■ Tekstfragment:
========

< 2 Koningen 10 >
1 Nu had Achab zeventig zonen in Samaria wonen. Daarom schreef Jehoe brieven naar Samaria, die hij aan de bevelhebbers en de oudsten der stad, en aan de opvoeders van Achabs zonen richtte. De inhoud luidde aldus:
Now Ahab had seventy sons in Samaria. Jehu wrote letters and sent them to Samaria, to the rulers of Jezreel, even the elders, and to those who brought up Ahab’s sons, saying,
2 Bij u bevinden zich de zonen van uw heer; verder hebt gij strijdwagens, paarden, een sterke muur en wapenvoorraad.
“Now as soon as this letter comes to you, since your master’s sons are with you, and you have chariots and horses, a fortified city also, and armor,
3 Wanneer deze brief u bereikt, ziet dan uit naar den beste en bekwaamste onder de zonen van uw heer, plaatst hem op de troon van zijn vader, en begint de strijd voor het huis van uw heer.
select the best and fittest of your master’s sons, set him on his father’s throne, and fight for your master’s house.”
4 Maar zij werden uitermate bevreesd, en zeiden: Twee koningen hebben hem niet kunnen weerstaan; hoe zouden wij het dan kunnen.
But they were exceedingly afraid, and said, “Behold, the two kings did not stand before him! How then shall we stand?”
5 Daarom lieten de hofmeester, de stadsvoogd, de oudsten en de opvoeders Jehoe berichten: Wij zijn uw dienaren, en al wat gij ons beveelt, zullen wij doen; wij zullen niemand koning maken; gij kunt dus doen, wat gij wilt.
He who was over the household, and he who was over the city, the elders also, and those who raised the children, sent to Jehu, saying, “We are your servants, and will do all that you ask us. We will not make any man king. You do that which is good in your eyes.”
6 Nu schreef hij hun een tweede brief van de volgende inhoud: Wanneer gij het met mij houdt en naar mijn bevelen wilt luisteren, neemt dan de hoofden der zonen van uw heer, en brengt mij die morgen om deze tijd te Jizreël. Nu waren er zeventig koningszonen bij de aanzienlijkste burgers der stad gehuisvest, waar ze werden opgevoed.
Then he wrote a letter the second time to them, saying, “If you are on my side, and if you will listen to my voice, take the heads of the men who are your master’s sons, and come to me to Jezreel by tomorrow this time.” Now the king’s sons, being seventy persons, were with the great men of the city, who brought them up.

========

■ Geëxtraheerde gegevens:
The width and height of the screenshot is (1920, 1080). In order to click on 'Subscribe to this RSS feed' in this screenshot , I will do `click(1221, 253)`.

========

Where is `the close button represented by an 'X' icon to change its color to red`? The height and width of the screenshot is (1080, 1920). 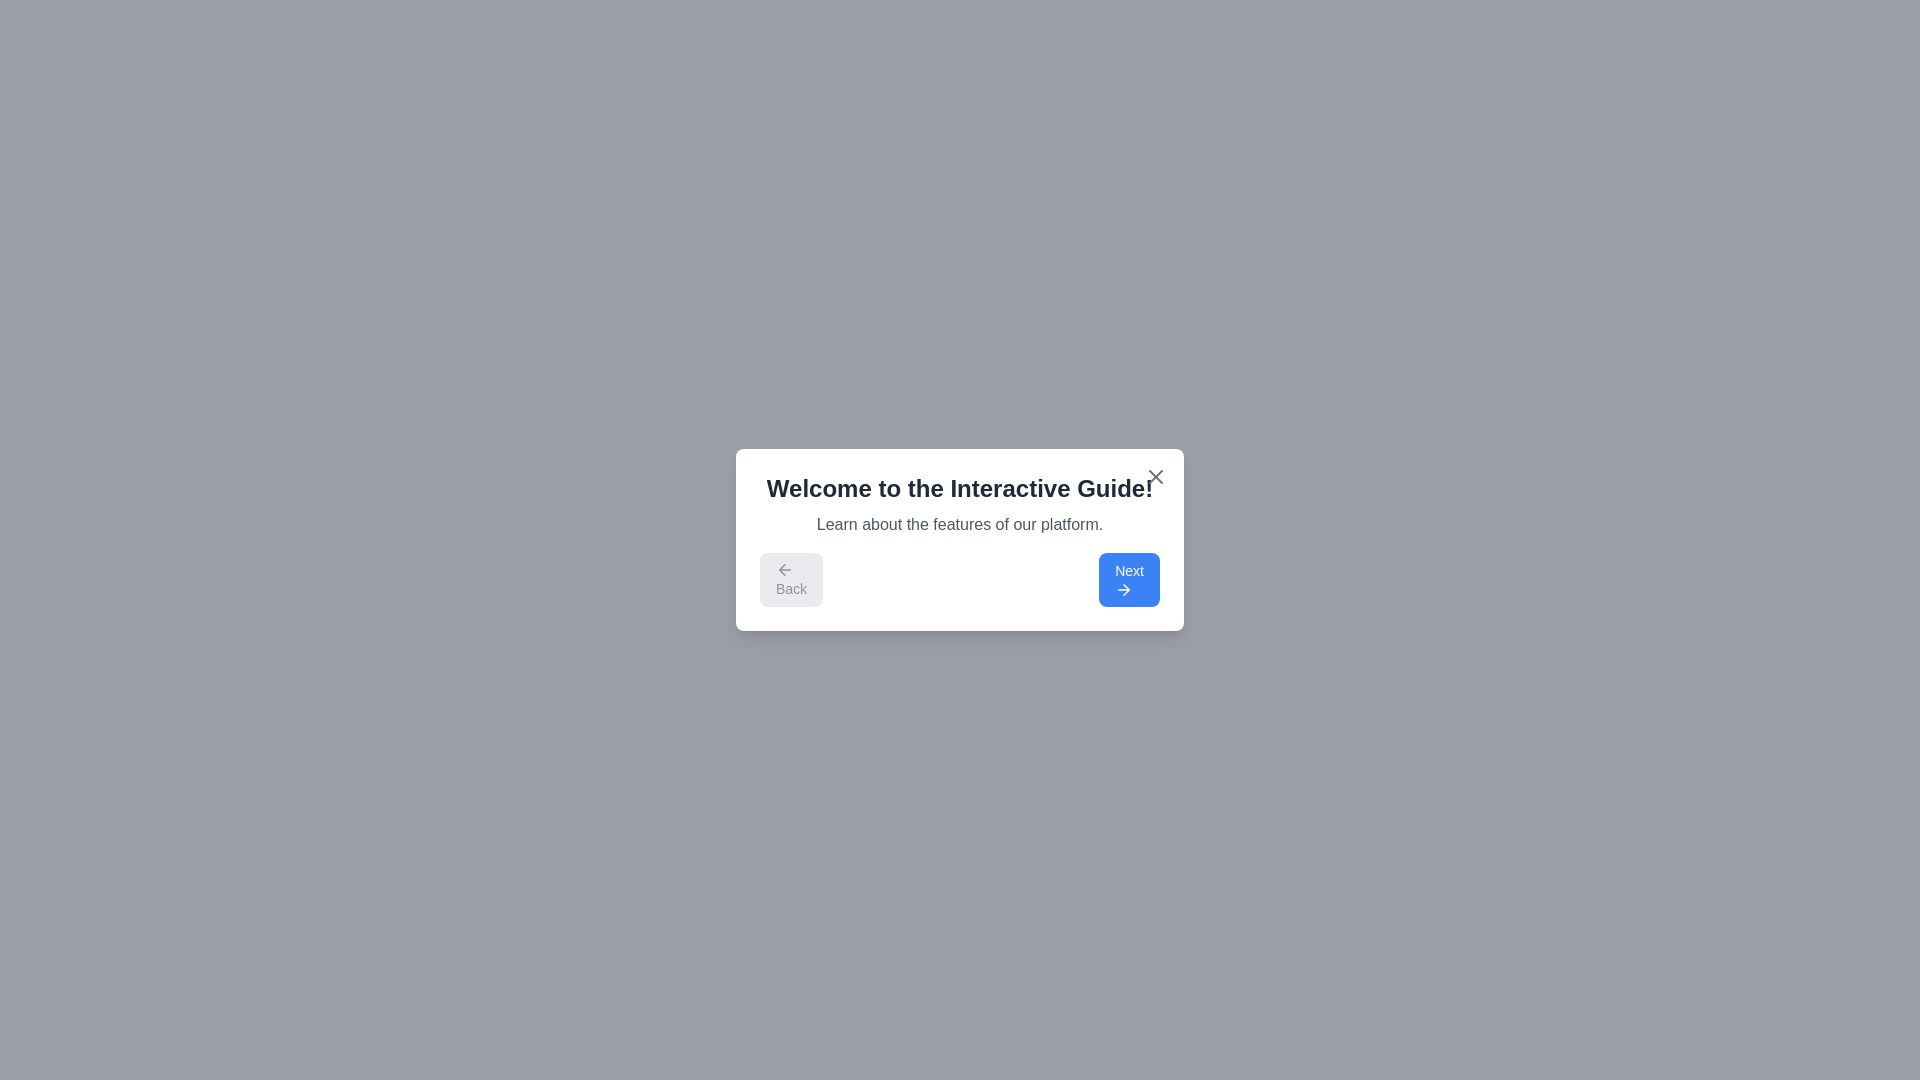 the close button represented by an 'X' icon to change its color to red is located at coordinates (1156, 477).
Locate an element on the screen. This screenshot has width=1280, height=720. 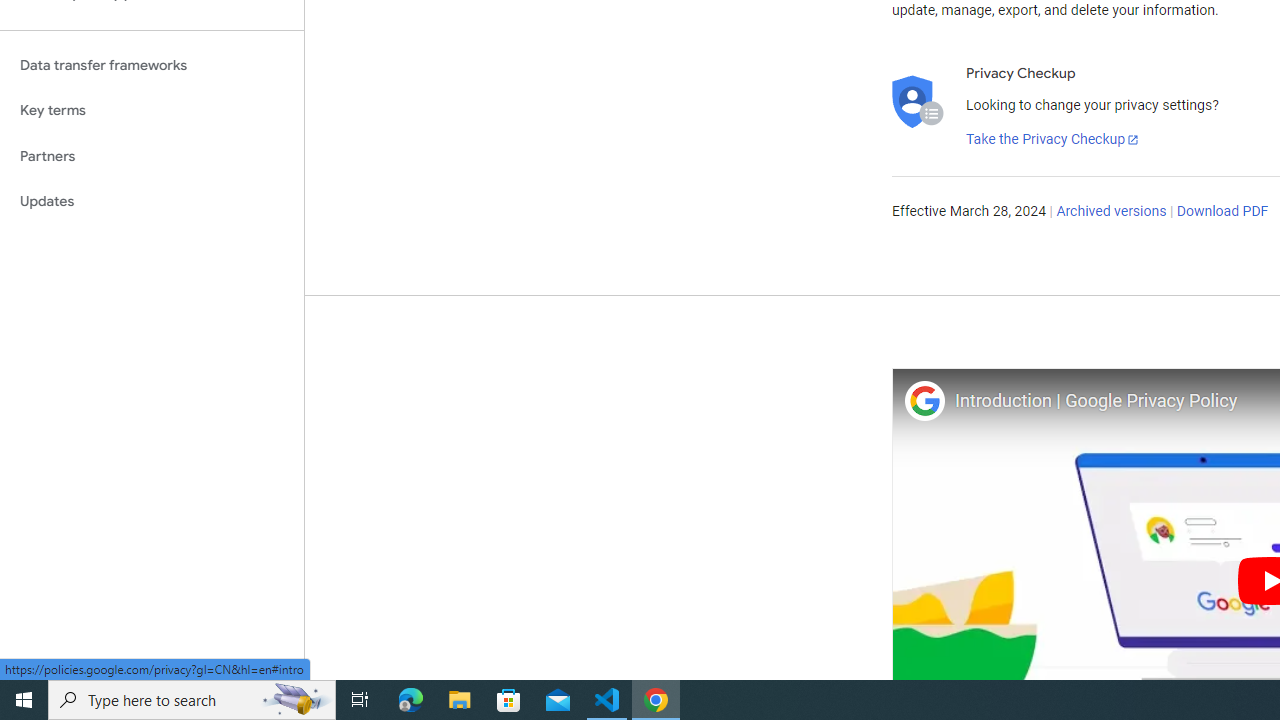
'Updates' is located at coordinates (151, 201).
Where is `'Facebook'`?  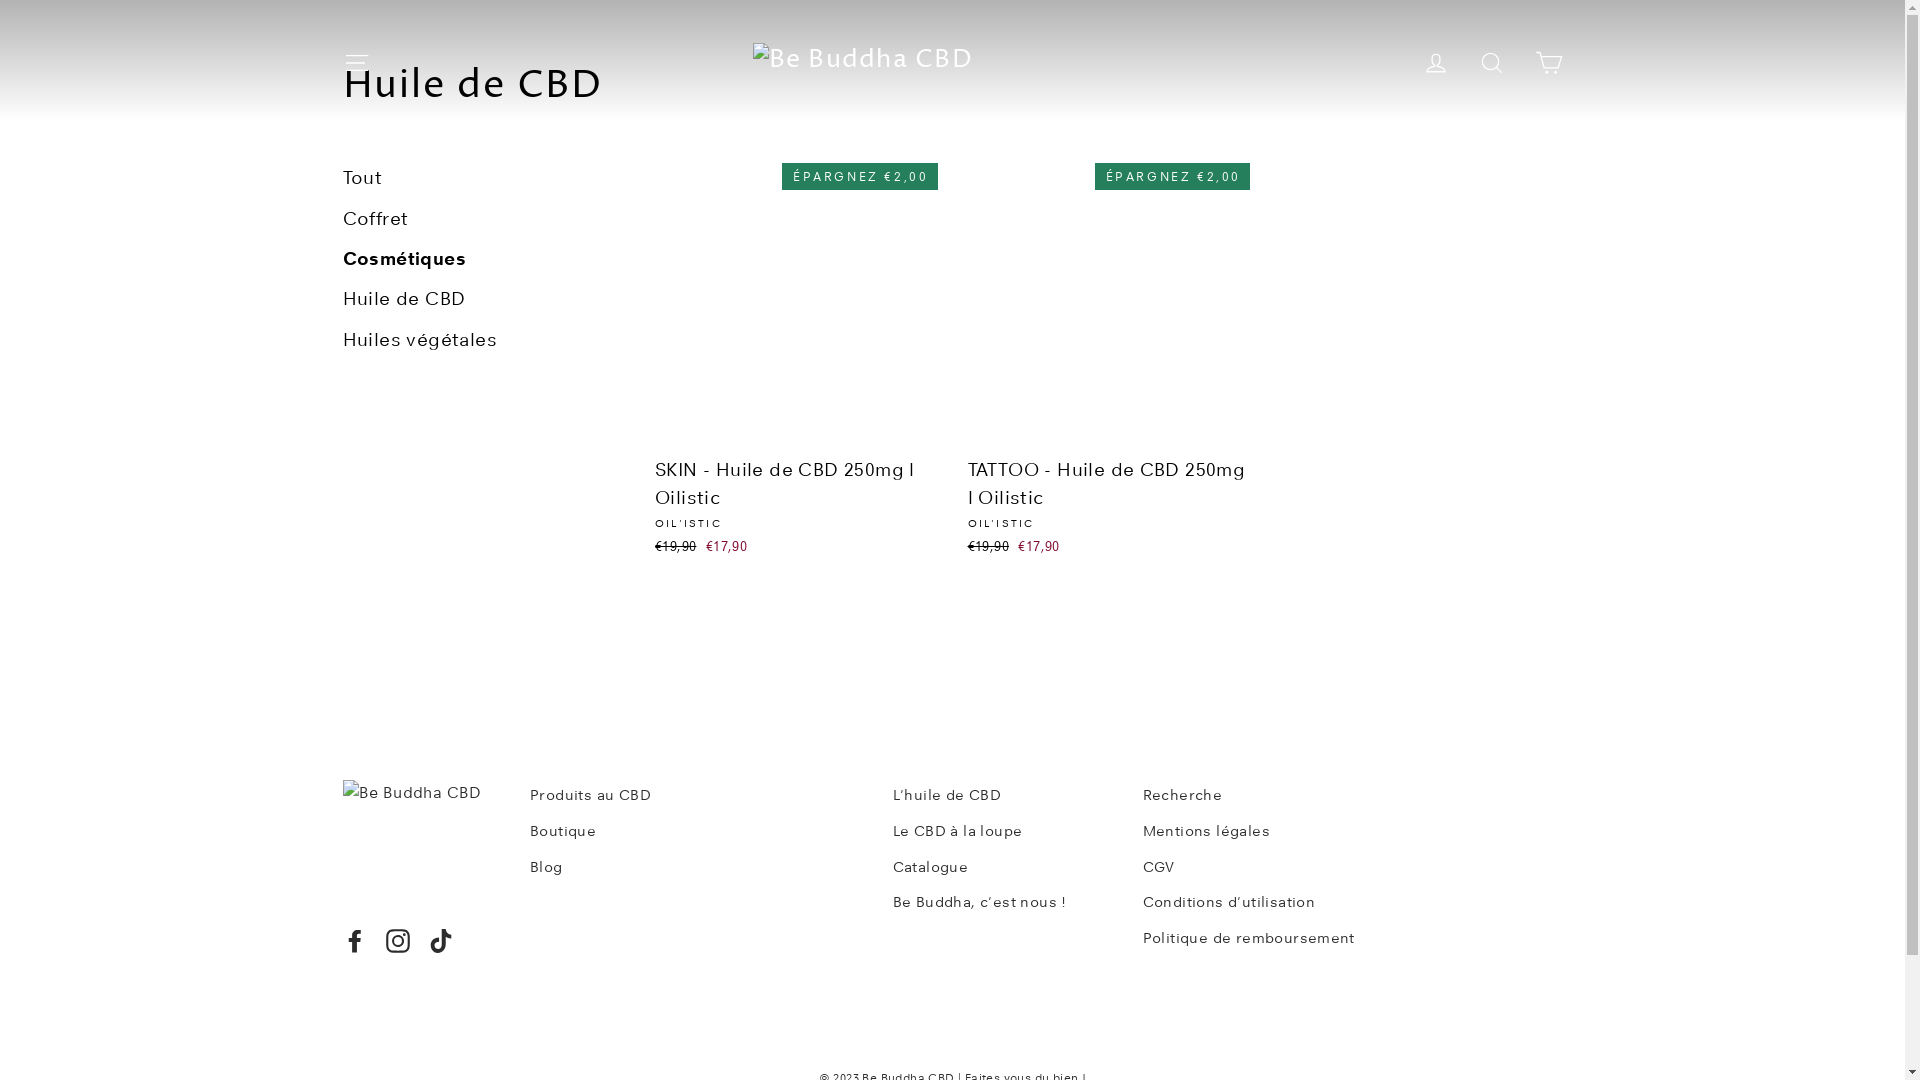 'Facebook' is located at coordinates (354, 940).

========

■ Opdrachten:
A. Vervang in het tekstfragment uit 2 Koningen 10 "bevreesd" door "angstig" en geef alles vanaf "select the best" tot en met "het dan kunnen." opnieuw weer.
B. Geef aan in hoeveel regels van de vermeldingen het woord "Subscribe" voorkomt, waarbij hoofdletters en kleine letters als verschillend gelden. Antwoord uitsluitend met het getal.

■ Juiste antwoorden:
A.
select the best and fittest of your master’s sons, set him on his father’s throne, and fight for your master’s house.”
4 Maar zij werden uitermate angstig, en zeiden: Twee koningen hebben hem niet kunnen weerstaan; hoe zouden wij het dan kunnen.

B. 1